• [YOUR TASK] Of the entries below, restate word for word only the section that runs from the line with "178x153 pixels." to the line with "Task: Tap the Wi-Fi status icon", counting both ends.

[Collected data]
-------------------------

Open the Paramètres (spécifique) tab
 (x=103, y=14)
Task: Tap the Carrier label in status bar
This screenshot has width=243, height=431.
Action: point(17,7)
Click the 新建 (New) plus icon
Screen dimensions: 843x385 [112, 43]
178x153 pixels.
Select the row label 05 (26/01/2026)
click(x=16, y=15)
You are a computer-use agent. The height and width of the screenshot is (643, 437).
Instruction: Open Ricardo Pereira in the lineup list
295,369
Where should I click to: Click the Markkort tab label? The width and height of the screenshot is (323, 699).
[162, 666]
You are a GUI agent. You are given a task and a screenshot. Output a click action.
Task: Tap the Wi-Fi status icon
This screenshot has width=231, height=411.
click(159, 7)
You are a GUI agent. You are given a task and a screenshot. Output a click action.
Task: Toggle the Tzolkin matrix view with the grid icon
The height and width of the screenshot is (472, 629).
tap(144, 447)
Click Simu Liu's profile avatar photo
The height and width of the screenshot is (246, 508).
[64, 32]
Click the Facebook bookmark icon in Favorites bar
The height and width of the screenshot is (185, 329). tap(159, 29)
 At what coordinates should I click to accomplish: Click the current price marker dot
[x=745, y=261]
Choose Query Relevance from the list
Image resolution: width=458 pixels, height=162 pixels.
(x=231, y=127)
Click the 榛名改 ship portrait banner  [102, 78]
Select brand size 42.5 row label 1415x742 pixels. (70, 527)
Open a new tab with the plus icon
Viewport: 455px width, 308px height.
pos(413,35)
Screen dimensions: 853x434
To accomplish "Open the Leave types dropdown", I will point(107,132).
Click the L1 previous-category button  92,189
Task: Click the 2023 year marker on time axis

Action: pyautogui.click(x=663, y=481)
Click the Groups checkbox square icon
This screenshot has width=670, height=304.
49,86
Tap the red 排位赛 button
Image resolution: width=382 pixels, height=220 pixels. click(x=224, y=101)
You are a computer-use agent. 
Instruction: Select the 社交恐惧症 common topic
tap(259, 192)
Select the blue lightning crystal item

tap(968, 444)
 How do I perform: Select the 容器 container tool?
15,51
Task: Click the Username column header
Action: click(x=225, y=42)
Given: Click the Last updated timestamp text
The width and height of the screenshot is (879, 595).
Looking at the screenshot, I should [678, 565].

-------------------------

• [REPLY]
178x153 pixels.
Select the row label 05 (26/01/2026)
click(x=16, y=15)
You are a computer-use agent. The height and width of the screenshot is (643, 437).
Instruction: Open Ricardo Pereira in the lineup list
295,369
Where should I click to: Click the Markkort tab label? The width and height of the screenshot is (323, 699).
[162, 666]
You are a GUI agent. You are given a task and a screenshot. Output a click action.
Task: Tap the Wi-Fi status icon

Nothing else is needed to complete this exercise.